Rent Limitations

Jun 03
2010

A three day notice to pay rent or quit may be served at any time within 1 year after the rent becomes due.  Thus, a landlord is apparently limited to demanding rent that becomes due within the year preceding service of the notice.  Although the landlord usually serves a notice to pay rent or quit within a relatively short period after rent is due and unpaid, problems may arise under this statute – primarily as a result of the landlord’s accounting procedures.

For example:  If a tenant fails to pay the March 2009 rent, but ten pays the April rent, the landlord may credit the tenant for paying the April rent, and consider the March rent to be unpaid.  After one year has passed, if the landlord shows the March 2009 rent to be still unpaid but the tenant to be otherwise current, an unlawful detainer action based on nonpayment of the March rent is now precluded.  Had the landlord followed the more common practice of considering the payments to be late each month, after one year the tenant would be late on the last month’s payment and would not invalidate the notice.  CCP Section 1161(2).

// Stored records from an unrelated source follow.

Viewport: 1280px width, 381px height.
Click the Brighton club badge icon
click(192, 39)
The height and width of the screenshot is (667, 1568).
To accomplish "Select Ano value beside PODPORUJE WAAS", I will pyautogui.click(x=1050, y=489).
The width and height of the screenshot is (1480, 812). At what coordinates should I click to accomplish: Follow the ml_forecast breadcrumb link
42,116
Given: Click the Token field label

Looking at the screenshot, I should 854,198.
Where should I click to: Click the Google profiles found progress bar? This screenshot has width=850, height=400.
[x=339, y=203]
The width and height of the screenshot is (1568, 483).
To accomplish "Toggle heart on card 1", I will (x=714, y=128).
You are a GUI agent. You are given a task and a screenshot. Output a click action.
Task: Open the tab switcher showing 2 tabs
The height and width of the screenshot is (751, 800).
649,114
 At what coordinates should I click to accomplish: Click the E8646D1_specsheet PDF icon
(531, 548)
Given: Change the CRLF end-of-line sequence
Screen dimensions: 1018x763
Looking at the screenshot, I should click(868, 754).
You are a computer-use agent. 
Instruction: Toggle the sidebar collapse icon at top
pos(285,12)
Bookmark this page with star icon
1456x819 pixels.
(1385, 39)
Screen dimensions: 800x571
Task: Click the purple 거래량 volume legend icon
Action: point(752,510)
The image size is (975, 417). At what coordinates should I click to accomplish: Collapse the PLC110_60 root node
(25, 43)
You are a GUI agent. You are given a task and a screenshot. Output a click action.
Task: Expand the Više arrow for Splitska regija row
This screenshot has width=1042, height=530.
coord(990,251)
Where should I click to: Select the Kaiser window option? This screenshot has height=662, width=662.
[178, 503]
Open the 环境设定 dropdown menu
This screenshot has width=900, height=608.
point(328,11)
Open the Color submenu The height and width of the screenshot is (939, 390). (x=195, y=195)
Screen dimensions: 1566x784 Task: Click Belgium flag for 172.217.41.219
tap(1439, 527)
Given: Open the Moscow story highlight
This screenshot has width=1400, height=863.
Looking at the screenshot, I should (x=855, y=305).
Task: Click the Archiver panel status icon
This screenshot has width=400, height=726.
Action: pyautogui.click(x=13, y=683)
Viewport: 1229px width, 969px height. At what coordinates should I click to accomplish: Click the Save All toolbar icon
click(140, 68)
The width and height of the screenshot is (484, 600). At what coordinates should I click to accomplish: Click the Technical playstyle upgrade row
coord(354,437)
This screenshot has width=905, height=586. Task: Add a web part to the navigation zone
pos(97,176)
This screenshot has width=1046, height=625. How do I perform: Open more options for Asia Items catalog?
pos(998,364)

A more complicated problem arises if the tenant in this example stops paying rent altogether in April 2010 and the landlord serves a three day notice in June.  Presumably, if the three day notice includes a demand for the March 2009 rent as well as the April and May 2010 rent payments, the entire notice would be ineffective under the rule that the noitce must demand the extact amount due.

Because each periodic monthly rental payment is a severable contractual obligation, the statute of limitations begins to run on each monthly payment from the time it is due.